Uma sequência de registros
========================================================================

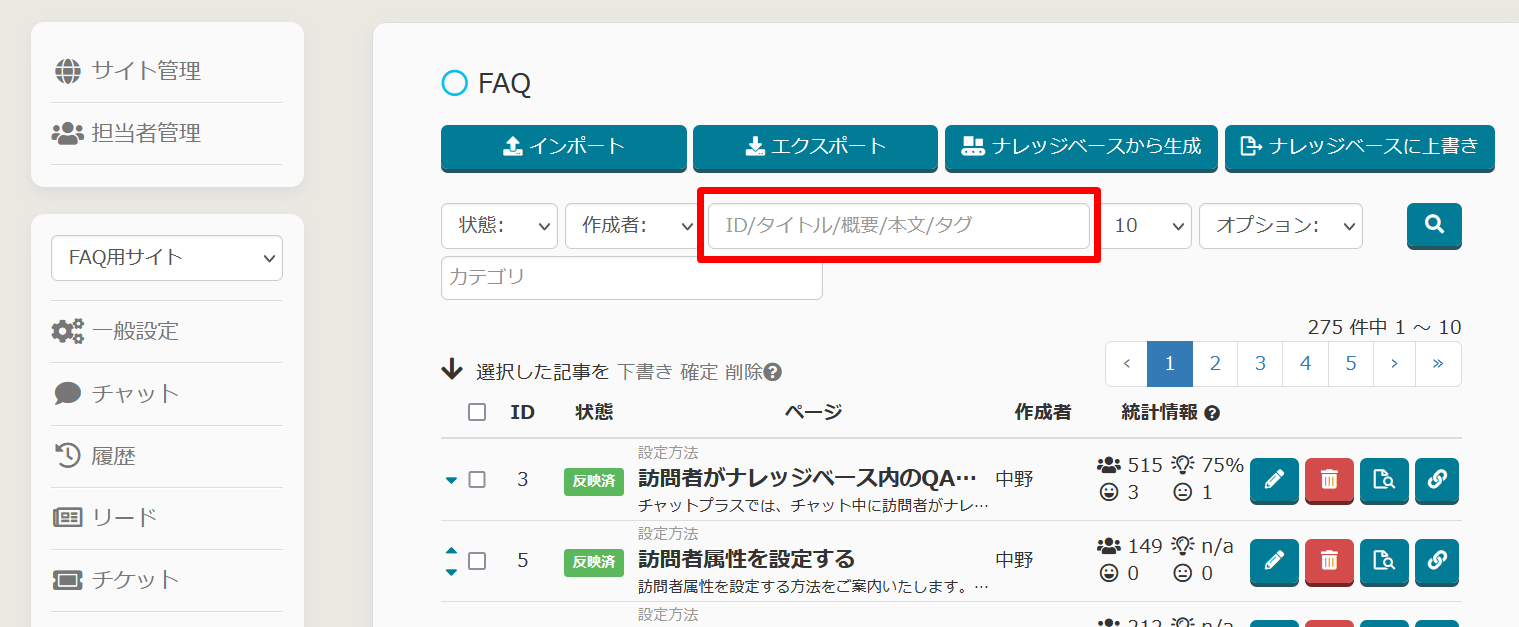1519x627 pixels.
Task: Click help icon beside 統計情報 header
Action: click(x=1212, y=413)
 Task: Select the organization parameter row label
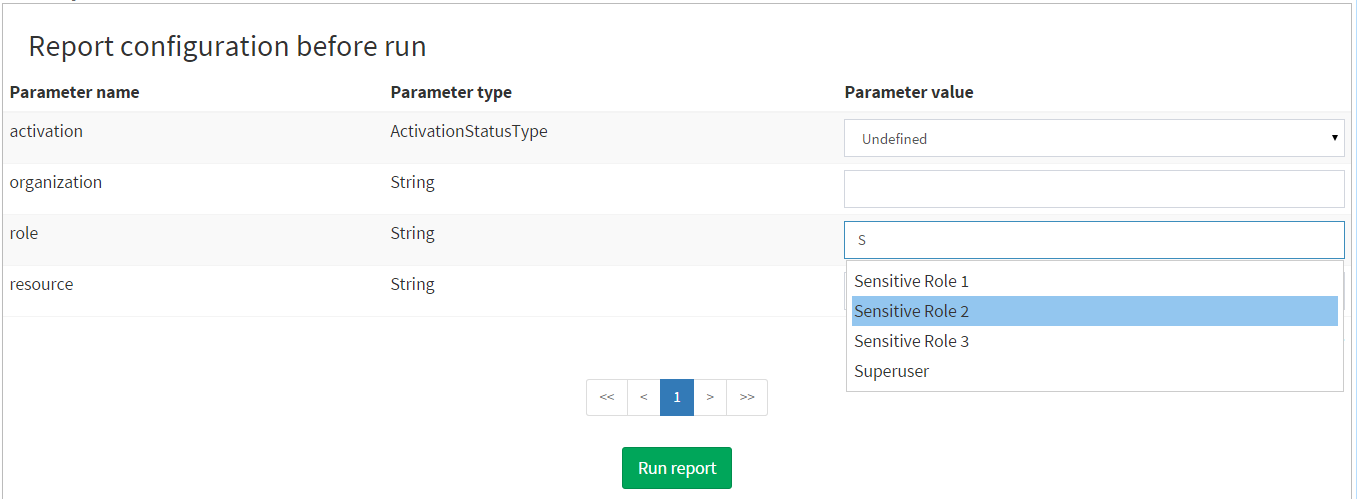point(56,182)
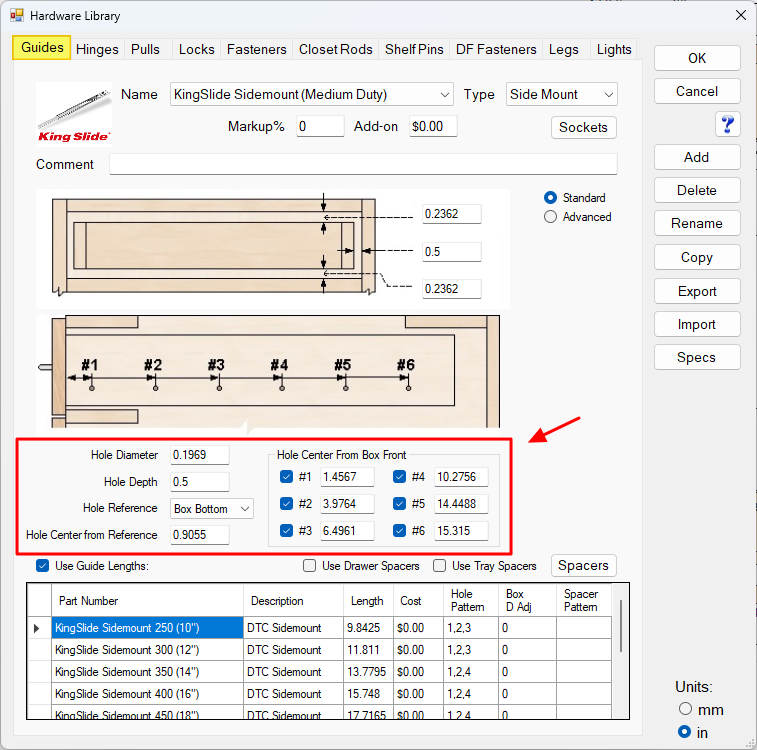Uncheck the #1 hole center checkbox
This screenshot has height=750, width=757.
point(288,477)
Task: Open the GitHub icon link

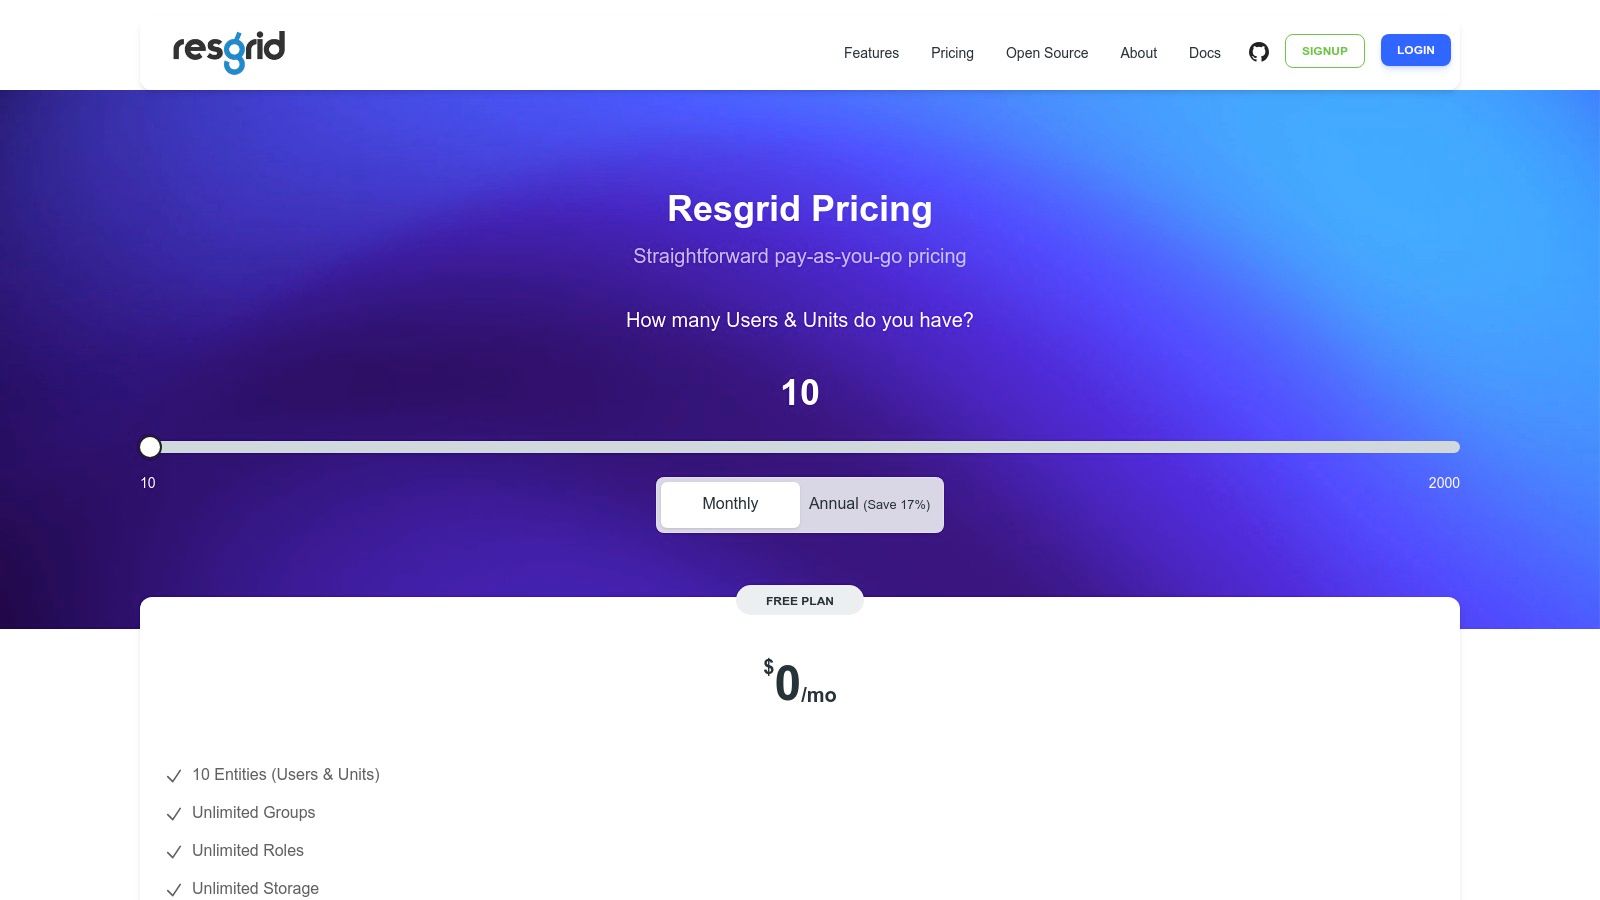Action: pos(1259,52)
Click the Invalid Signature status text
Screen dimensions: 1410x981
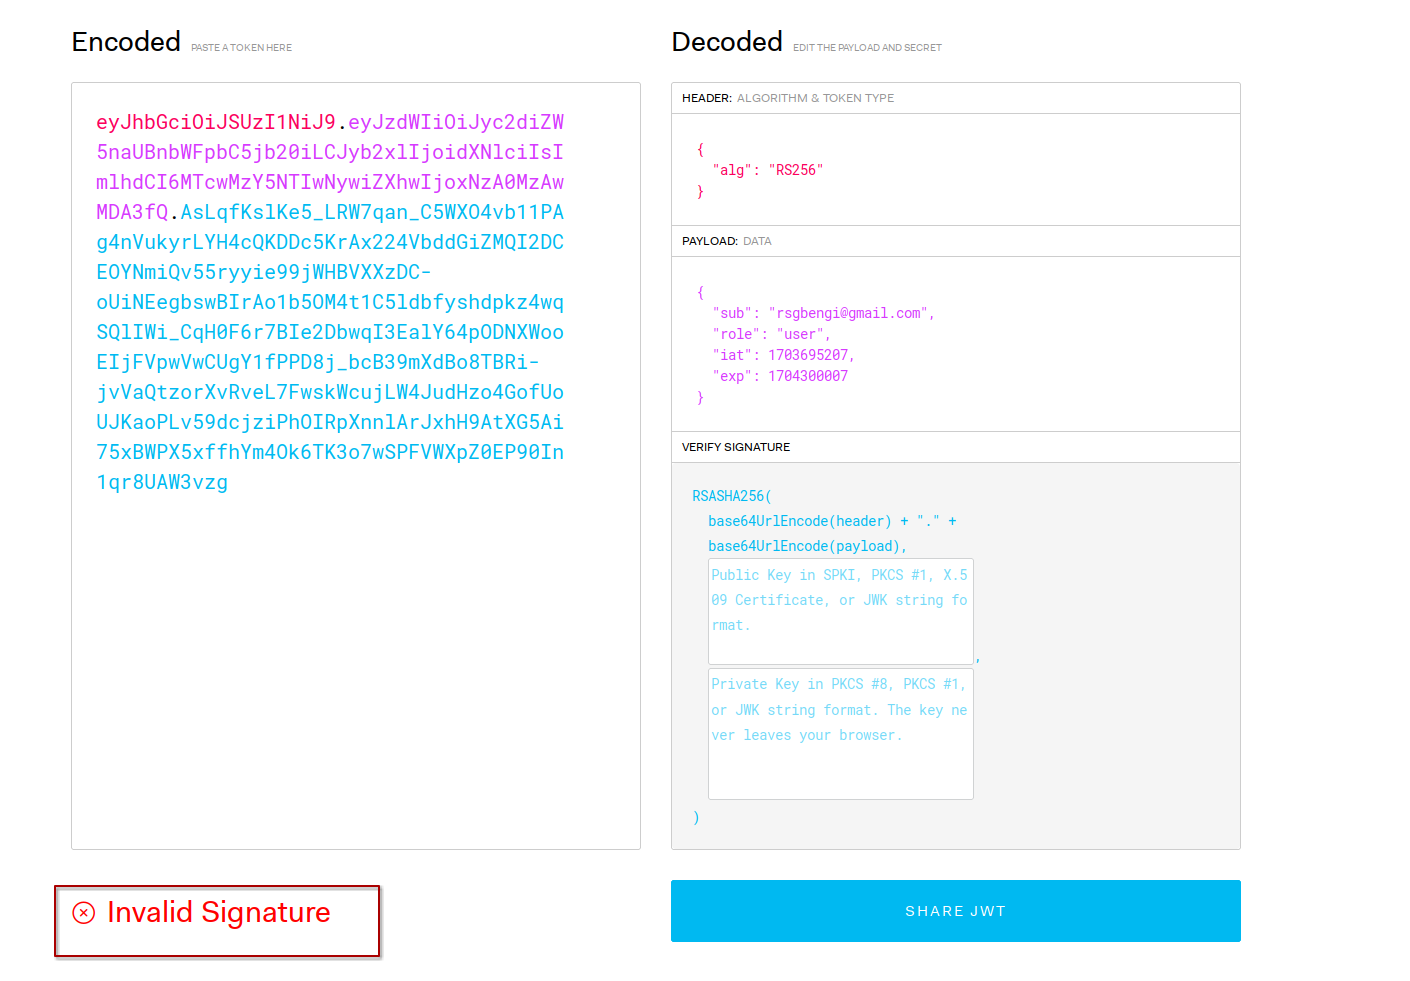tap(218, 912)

========================================================================

» **Instruções da tarefa**
Reproduza fielmente, linha por linha, todos os registros acima, deixando as imagens de fora da resposta.

» **Resultado da tarefa**
1519x627 pixels.
Task: Click help icon beside 統計情報 header
Action: click(x=1212, y=413)
 Task: Select the organization parameter row label
point(56,182)
Uncheck the #1 hole center checkbox
This screenshot has height=750, width=757.
point(288,477)
Task: Open the GitHub icon link

Action: pos(1259,52)
Click the Invalid Signature status text
Screen dimensions: 1410x981
tap(218, 912)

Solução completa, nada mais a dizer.